The latest snapshot of industrial activity also boded well for healthy economic growth in the first three months of this year. Analysts believe the economy grew at an annual rate of more than 4.5 percent in the current January-to-March quarter, up from a 4.1 percent pace in the fourth quarter of 2003.

But on Wall Street, the report failed to lift jittery investors. The Dow Jones industrials were off 76 points in morning trading.

The Federal Reserve's report also showed that production at factories — the biggest slice of industrial output tracked by the Fed — went up by 1 percent in February — a big pickup from January's 0.2 percent increase and the best performance since November.

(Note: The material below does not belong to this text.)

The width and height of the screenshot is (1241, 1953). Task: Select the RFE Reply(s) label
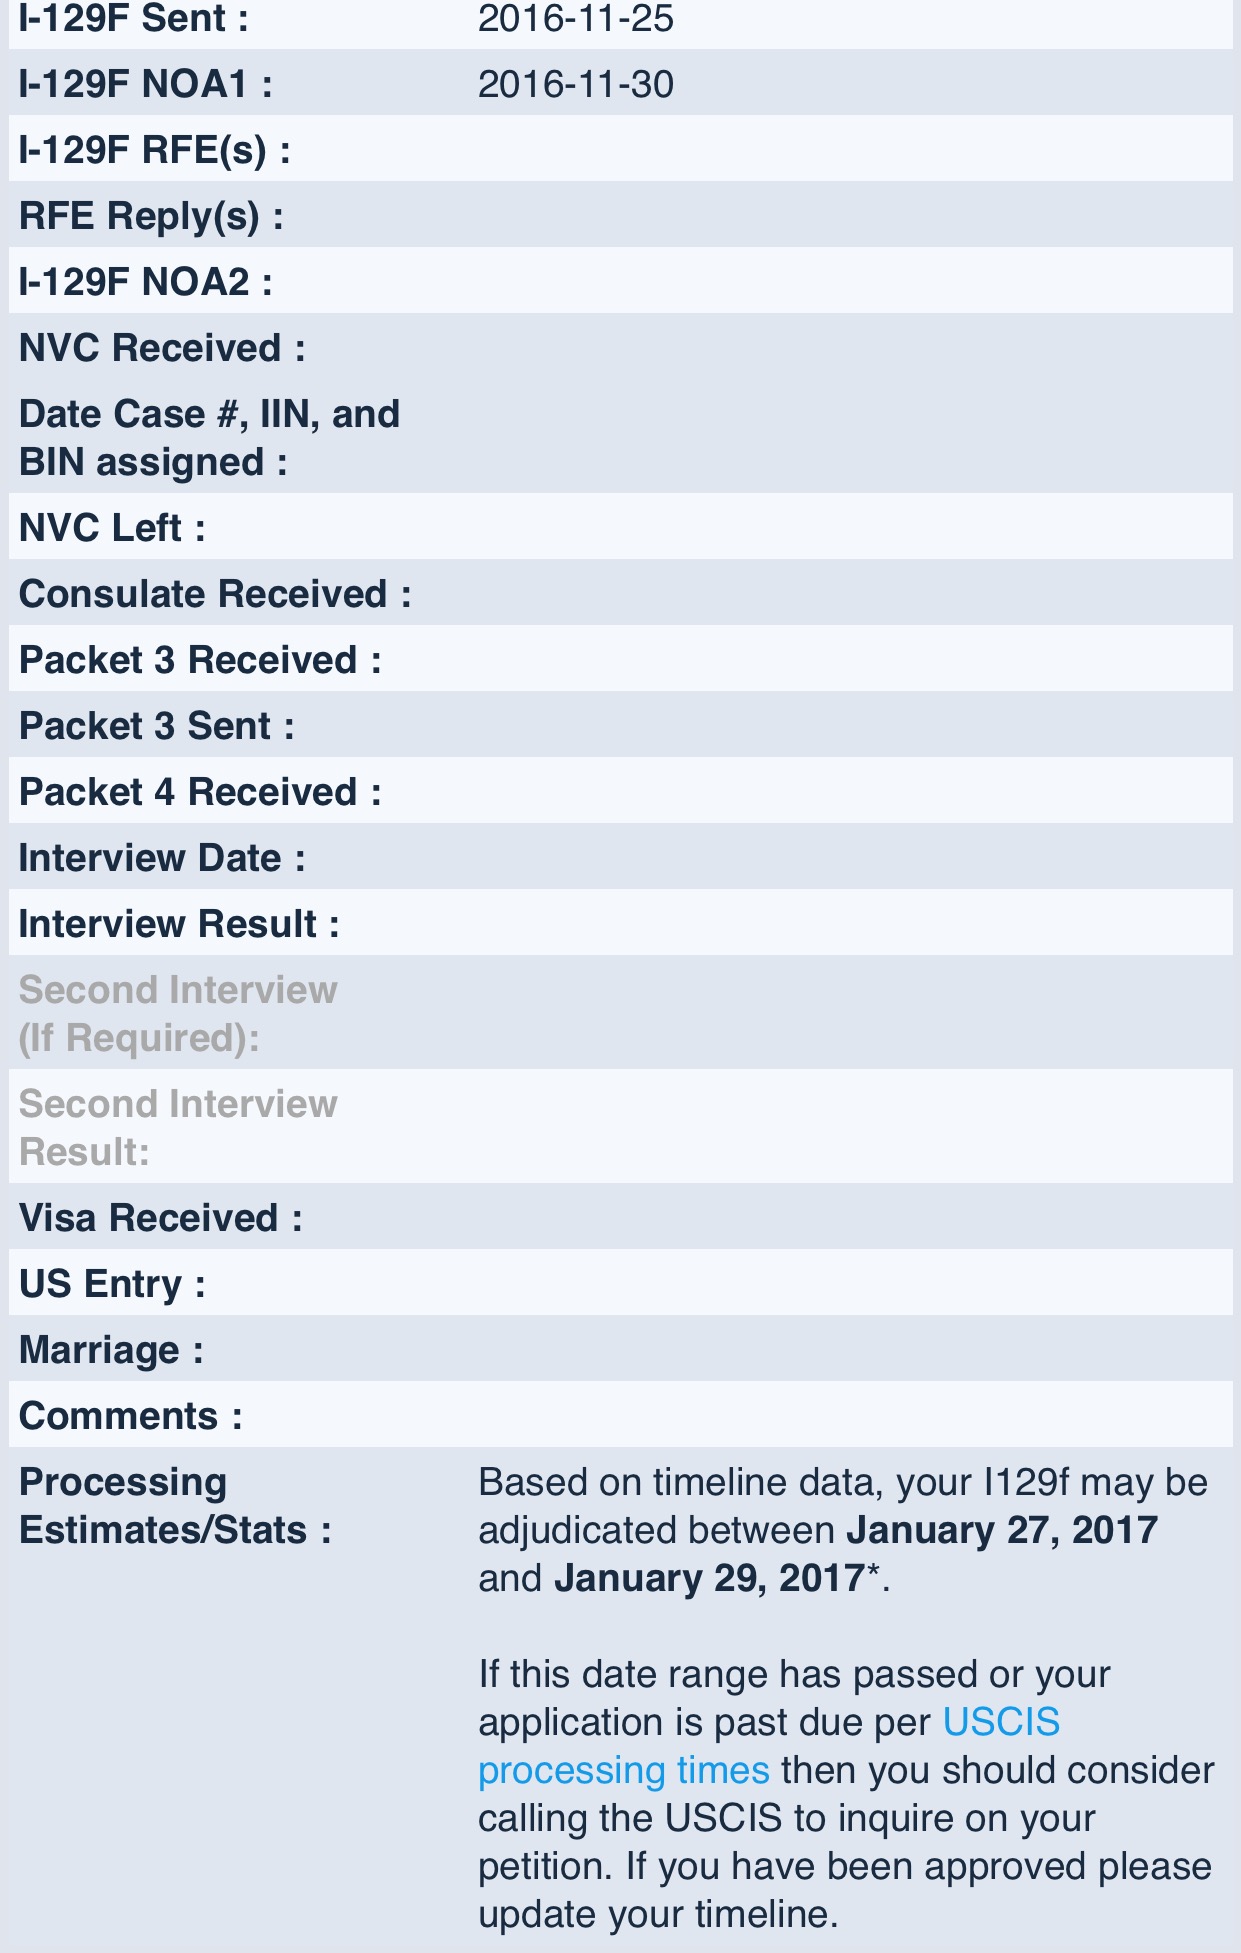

Output at mines nudged up by 0.1 percent in February, following a 0.4 percent increase the month before. At gas and electric utilities, however, production fell by 0.7 percent as temperatures returned to more seasonal norms, the Fed said. Unusually cold weather in January increased demand for gas and electricity and had pushed output at utilities up by 5.3 percent.

The operating capacity at factories, mines and utilities rose to 76.6 percent in February, up from 76.1 percent in January. Even with the increase, analysts say that many plants are still operating below capacity.

Against that backdrop, the Federal Reserve is widely expected to hold short-term interest rates at a 45-year low of 1 percent when it meets on Tuesday, economists said. By keeping rates super low, consumers and businesses might be motivated to spend and invest more, forces that would boost economic activity.